Half-Life 2 : Episode One - jeu PC
Ni un add-on ni vraiment une suite, Half-Life 2 : Episode One vient compléter le jeu de Valve avec brio, prouvant que le système de vente par épisodes peut se montrer bien plus probant que ce que laissait penser SiN il y a peu.
Que sont donc devenus Gordon et Alyx après l'explosion de la Citadelle ? Et surtout, comment ont-ils pu survivre ? Une question à laquelle on aura encore un peu de mal à répondre, toujours est-il qu'ils l'ont fait et que c'est au pied de cette tour infâme que démarre ce premier nouvel épisode. A peine dégagé des décombres par deux vieilles connaissances et après avoir subi quelques discours inquiétants, vous n'attendrez pas longtemps avant d'avoir à trouver un chemin vous menant vers... le coeur de la Citadelle. Un retour peu réjouissant en compagnie d'Alyx pour une première séquence de jeu que vous devrez parcourir avec pour seule arme le gravity gun. Si cela vous donne le sentiment de revivre la fin d'HL2 à l'envers, c'est normal. Déroutante, cette phase d'introduction vous verra multiplier les puzzles simplistes mais en dépit de son caractère un peu répétitif, elle parvient rapidement à replonger le joueur dans l'ambiance si particulière de Half-Life 2. Laissant déjà peser sur nous l'urgence de quitter ces lieux au bord de l'explosion pour retrouver le monde extérieur. Avec le seul canon anti-gravité, il faudra se défendre de l'assaut de quelques soldats, se protéger de la chute de débris énormes et actionner des mécanismes, phase probablement la plus fastidieuse soit dit en passant.
La formule classique combats/puzzles est donc toujours de rigueur, mais fonctionne de façon légèrement différente. En premier lieu, les combats sont devenus bien plus nerveux et intenses, l'époque où l'on faisait face à un ou deux types d'ennemis à la fois est révolue. Aujourd'hui, il faudra composer avec des assauts simultanés de headcrabs, de zombies, de fourmillons et surtout de zombies du Cartel, plus forts, plus rapides que les premiers et parfois armés d'une grenade. Certains combats deviennent franchement tendus, d'autant qu'il n'est pas rare du tout de se trouver à court de munitions. D'ailleurs, les promenades dans l'obscurité feraient presque penser à un survival horror, en plus dynamique puisqu'on se trouve littéralement assailli de toutes parts par des créatures que l'on distingue à peine. On ne cachera pas qu'il arrive parfois qu'on en ait un peu ras la casquette tant les choses peuvent prendre un tour absurde. Mais on surpasse ces moments de faiblesse pour mieux poursuivre la progression. Là encore, comme dans HL2, l'absence de niveaux et de cinématiques est toujours un bon moyen de nous faire coller au jeu. Impliquant malheureusement que les loadings impromptus continuent de nous pourrir un peu la vie.
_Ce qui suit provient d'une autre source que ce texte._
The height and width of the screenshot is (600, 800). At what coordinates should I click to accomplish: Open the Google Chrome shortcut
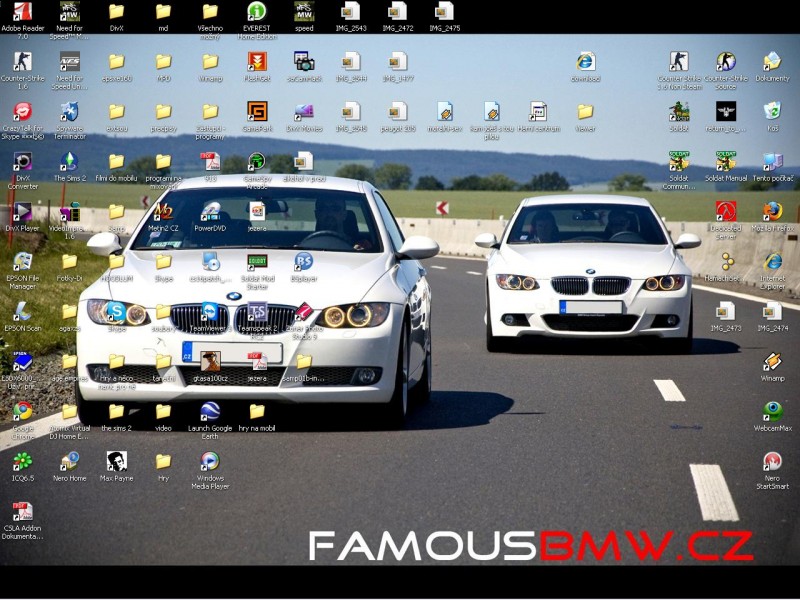point(22,411)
Avec ce dynamisme trépidant, on réalise vite qu'on n'a pas décroché le jeu depuis qu'on l'a lancé, le revers de la médaille étant qu'on se rend compte dans la même pensée qu'on vient de le finir. Et cette pensée, elle nous traverse l'esprit après environ 4 ou 5 heures de jeu selon votre niveau. Ce qui est diablement court même s'il ne faut pas oublier que cet épisode n'est vendu que 20 euros. Et contrairement à SiN, Episode One a le bon goût de ne pas décevoir, tout juste de stresser un peu au cours de quelques scènes un peu ardues. On ajoutera sur la petite liste de griefs la déception relative au scénario qui ne nous apprend finalement pas grand-chose de nouveau. En revanche, on peut mentionner les quelques améliorations graphiques apportées au Source Engine, textures un peu plus fines ou surtout l'intégration du HDR parfaitement maîtrisé. Episode One nous offre des jeux de contrastes de lumières et d'éblouissement souvent somptueux. De manière générale, la réalisation est de haute volée et la qualité des animations faciales du Source restent inégalées. Décidément, on a beau dire, Valve ne manque pas de ressources pour nous surprendre.
Reprenant les mêmes bases solides employées dans le jeu original, cet épisode inédit en accentue l'intensité et apporte une touche de fraîcheur par le travail en équipe avec Alyx. Courte, la campagne solo que nous livre Valve n'en est pas moins excellente, variée et empreinte d'une ambiance qui ne laisse pas indifférent.